To be done:
Copy each of the rows below word for word, omitting the pictures.
--
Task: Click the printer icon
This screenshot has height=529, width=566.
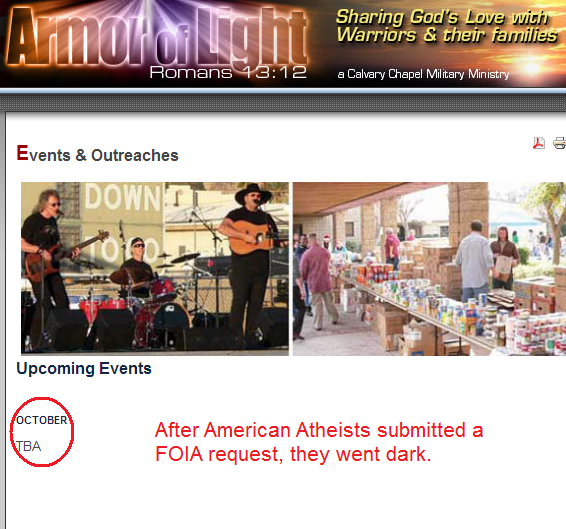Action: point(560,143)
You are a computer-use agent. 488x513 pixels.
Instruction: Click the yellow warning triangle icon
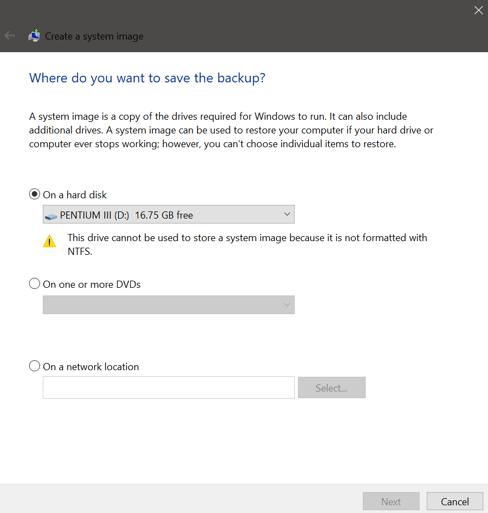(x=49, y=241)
--
Result below:
Task: Click the printer icon
This screenshot has height=529, width=566.
Action: point(560,143)
You are a computer-use agent. 488x513 pixels.
Instruction: Click the yellow warning triangle icon
(x=49, y=241)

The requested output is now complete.